I feel things should be left as they are. Not everyone is up to date with the new way of phrasing things, most people just speak plainly with the language they are familiar with and understand. If people do have the need to bring up unpleasant topics like child pornography, then they last thing they need is a censored post and a wagging finger for not using the exact terminology.

Mumsnet is a place for women all across the world to come together and discuss things, many speak English as a second language.
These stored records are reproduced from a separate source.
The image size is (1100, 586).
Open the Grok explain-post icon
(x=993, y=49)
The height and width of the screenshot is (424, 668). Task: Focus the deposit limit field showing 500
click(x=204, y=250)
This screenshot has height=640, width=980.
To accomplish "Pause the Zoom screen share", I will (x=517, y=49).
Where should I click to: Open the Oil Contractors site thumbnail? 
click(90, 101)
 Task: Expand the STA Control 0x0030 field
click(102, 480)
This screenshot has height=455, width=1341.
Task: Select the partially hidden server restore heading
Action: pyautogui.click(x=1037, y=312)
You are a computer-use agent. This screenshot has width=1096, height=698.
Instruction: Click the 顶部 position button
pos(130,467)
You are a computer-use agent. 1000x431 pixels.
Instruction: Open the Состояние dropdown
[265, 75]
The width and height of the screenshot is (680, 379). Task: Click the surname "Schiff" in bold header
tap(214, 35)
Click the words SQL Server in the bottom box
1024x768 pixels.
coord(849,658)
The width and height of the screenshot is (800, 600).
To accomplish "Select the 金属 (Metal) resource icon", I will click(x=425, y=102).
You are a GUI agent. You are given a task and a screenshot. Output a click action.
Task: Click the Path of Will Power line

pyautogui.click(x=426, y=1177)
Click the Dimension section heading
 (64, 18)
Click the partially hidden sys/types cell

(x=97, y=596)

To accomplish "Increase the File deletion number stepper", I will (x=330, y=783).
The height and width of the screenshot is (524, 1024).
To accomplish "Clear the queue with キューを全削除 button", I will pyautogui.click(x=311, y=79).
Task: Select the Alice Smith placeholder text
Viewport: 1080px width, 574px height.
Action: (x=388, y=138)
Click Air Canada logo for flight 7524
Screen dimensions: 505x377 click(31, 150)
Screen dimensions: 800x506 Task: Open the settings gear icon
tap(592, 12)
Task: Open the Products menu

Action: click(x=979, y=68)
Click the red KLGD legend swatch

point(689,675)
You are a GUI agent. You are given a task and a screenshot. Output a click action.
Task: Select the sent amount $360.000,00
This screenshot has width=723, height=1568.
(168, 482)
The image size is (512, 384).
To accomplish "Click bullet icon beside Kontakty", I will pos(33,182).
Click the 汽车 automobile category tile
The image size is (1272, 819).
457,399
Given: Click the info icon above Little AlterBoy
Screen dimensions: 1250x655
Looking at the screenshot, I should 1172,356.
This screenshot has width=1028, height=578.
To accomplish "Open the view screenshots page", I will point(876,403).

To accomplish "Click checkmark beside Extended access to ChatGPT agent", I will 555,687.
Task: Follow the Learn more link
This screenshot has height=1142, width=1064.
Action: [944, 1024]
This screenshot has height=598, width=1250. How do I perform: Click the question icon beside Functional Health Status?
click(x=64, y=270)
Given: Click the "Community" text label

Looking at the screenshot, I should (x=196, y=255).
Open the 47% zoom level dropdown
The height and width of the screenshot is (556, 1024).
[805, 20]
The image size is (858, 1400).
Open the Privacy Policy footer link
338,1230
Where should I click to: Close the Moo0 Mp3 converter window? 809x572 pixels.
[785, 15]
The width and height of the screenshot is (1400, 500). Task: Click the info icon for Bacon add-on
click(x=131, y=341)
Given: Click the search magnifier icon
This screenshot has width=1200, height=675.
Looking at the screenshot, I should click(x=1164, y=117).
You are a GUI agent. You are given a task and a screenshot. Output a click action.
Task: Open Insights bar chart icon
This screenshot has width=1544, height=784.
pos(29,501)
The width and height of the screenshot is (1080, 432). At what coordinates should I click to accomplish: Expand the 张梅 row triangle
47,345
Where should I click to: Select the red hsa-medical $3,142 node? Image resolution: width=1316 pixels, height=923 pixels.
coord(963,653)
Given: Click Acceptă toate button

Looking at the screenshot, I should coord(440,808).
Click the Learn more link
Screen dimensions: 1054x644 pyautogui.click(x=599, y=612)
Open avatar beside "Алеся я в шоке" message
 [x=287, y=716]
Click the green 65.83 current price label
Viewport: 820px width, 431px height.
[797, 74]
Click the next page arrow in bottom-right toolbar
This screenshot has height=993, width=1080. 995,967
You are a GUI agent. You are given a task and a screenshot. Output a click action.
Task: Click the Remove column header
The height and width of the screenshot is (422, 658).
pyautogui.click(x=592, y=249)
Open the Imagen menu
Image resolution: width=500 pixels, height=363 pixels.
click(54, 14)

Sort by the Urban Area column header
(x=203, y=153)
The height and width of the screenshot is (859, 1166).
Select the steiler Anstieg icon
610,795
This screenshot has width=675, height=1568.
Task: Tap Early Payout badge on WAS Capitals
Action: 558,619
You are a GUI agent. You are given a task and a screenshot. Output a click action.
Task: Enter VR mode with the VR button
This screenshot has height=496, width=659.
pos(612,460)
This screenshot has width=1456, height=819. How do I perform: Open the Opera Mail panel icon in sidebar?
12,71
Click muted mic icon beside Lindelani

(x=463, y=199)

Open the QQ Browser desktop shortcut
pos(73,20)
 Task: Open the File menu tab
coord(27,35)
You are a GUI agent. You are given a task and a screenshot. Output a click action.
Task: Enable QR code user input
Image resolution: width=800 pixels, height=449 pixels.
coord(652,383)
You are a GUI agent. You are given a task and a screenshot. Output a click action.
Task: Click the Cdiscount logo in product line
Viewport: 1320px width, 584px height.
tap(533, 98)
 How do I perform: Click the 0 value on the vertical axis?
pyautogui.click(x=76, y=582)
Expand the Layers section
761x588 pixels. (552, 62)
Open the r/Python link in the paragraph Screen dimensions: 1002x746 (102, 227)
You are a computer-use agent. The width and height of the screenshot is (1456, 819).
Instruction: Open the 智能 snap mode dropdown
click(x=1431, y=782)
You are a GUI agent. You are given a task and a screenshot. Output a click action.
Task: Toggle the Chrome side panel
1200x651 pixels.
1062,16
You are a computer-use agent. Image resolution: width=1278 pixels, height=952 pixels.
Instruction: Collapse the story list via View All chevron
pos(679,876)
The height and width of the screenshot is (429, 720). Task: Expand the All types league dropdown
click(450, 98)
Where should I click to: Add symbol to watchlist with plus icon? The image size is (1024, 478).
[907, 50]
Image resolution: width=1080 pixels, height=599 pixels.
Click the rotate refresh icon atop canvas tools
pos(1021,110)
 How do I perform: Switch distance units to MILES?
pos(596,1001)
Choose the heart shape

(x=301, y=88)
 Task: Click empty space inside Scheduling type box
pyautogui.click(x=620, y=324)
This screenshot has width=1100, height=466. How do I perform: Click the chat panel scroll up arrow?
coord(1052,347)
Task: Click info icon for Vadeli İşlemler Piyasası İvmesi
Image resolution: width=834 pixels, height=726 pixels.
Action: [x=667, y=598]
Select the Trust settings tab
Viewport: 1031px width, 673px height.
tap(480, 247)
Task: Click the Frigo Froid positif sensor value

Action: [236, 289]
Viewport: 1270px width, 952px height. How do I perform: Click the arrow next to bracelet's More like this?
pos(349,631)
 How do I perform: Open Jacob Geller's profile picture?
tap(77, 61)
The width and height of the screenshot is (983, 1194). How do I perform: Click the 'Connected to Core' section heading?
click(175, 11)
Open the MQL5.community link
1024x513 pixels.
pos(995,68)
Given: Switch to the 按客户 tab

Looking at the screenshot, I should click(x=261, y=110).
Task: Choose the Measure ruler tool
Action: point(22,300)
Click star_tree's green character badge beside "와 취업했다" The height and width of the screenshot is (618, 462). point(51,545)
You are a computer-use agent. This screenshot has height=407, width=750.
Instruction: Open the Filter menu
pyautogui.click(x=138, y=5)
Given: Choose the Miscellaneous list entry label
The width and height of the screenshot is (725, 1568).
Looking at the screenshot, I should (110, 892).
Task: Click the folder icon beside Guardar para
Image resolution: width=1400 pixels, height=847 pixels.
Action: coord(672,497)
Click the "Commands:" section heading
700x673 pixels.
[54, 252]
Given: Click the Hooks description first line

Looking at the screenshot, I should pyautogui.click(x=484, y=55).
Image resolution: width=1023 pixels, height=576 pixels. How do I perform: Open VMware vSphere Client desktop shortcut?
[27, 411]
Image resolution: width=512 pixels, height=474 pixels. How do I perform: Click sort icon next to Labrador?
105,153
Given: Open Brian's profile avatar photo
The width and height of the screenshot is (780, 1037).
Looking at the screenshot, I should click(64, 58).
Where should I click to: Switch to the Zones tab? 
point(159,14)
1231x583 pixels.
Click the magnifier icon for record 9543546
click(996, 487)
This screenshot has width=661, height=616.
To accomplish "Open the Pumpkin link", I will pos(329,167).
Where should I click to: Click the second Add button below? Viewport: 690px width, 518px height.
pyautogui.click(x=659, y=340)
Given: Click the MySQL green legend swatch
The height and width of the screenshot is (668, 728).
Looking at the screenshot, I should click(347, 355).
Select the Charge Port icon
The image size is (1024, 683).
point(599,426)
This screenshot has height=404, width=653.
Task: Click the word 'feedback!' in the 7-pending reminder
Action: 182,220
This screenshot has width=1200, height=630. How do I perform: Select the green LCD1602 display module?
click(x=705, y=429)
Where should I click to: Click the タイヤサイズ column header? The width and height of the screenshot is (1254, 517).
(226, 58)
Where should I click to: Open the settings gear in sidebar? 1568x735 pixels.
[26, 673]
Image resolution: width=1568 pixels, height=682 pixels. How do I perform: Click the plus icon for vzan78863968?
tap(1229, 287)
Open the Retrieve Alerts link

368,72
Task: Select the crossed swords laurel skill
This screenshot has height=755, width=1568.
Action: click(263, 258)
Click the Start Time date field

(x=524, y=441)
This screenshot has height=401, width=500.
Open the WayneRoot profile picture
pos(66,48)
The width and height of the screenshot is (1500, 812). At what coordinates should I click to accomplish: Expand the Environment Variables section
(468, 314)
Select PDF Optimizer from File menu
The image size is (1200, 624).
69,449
We should be focused on making communication easier amongst diverse groups rather than insisting everyone keeps up with the latest UK centric jargon.

There is no such thing as "child pornography". Pornography implies that both parties were consenting. And children cannot consent. It is child sexual abuse.

We will never change language, and attitudes, unless we act. I agree with the OP.

ErrolTheDragon · 28/02/2024 12:49

Much of pornography could easily be called images of woman abuse so to me ruling out child pornography as a term seems inconsistent if you view pornography in general as abusive, as I do.

Better a bit of inconsistency than not address the specific issue though. Porn may often/usually be abusive but it is at least possible for an adult to consent. There's a clear line that children can't.

BlueSkyBlueLife · 28/02/2024 12:51

@Prawncow thanks for the explanation.

I have to say, for me, sexual child abuse doesn’t convey the same horror than child pornography. It feels more neutral (and legal speak), like you don’t want to call a spade a spade.
But English isn’t my first language, I’m in my 50s so probably still have this negative connotation associated to porn.

So yes I get it.

@LilyMumsnet if you are going down the route of saying ‘this is not an acceptable wording’, I think you’ll have to ALSO accept there will be a need to explaining why. Because I suspect that many people will not have made the type of connexion @Prawncow explains, nor would they see the issue.

ErrolTheDragon · 28/02/2024 12:58

And pictures creepy people took of children playing/ play areas/beaches etc.

It's abusive behaviour, even if the child is unaware of it, isn't it? The perpetrator doesn't care whether or not the child later becomes aware of it and is traumatised by it.

Floopani · 28/02/2024 13:03

I agree with you 100% OP. Thank you for raising it.